What the task asks
The lines below, beginning at the one that contains "Instruction: Decrease 外箱净重" and ending at the last, are to be retyped exactly.

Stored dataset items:
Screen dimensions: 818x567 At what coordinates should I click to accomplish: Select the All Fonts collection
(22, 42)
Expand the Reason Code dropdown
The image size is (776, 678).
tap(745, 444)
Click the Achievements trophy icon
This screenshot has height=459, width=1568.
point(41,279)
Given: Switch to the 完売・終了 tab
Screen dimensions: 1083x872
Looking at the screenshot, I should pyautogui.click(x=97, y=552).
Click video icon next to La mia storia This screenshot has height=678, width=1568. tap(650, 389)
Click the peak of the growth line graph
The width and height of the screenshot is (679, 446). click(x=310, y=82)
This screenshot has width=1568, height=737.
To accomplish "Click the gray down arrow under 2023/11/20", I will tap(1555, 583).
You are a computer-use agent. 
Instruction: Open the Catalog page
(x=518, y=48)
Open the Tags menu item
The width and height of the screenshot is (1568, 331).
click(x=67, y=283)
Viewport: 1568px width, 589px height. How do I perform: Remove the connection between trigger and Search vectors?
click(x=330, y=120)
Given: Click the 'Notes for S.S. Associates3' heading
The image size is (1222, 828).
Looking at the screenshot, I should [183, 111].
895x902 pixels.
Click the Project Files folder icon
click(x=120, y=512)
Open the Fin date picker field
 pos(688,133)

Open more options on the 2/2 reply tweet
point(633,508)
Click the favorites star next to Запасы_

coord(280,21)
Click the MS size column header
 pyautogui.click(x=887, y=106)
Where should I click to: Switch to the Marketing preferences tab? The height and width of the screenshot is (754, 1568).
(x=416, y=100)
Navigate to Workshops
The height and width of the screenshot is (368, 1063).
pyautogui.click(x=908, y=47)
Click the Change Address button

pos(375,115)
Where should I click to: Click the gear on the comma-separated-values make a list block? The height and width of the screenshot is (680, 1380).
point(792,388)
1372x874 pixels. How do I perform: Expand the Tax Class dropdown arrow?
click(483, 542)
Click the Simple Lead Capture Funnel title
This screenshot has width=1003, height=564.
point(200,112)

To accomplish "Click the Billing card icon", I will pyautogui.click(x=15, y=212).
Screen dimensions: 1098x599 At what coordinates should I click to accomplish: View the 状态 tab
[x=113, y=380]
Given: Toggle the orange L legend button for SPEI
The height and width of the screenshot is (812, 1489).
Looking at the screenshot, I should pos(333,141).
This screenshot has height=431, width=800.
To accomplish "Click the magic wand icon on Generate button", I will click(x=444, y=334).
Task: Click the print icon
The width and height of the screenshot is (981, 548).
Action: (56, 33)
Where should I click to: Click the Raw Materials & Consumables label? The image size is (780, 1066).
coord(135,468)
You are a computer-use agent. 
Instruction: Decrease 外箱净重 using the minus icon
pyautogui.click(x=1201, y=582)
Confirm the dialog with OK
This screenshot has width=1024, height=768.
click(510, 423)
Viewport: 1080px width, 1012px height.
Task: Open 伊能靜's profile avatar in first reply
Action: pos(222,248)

Answer to this problem
Instruction: Decrease 外箱净重 using the minus icon
pyautogui.click(x=1201, y=582)
Confirm the dialog with OK
This screenshot has width=1024, height=768.
click(510, 423)
Viewport: 1080px width, 1012px height.
Task: Open 伊能靜's profile avatar in first reply
Action: pos(222,248)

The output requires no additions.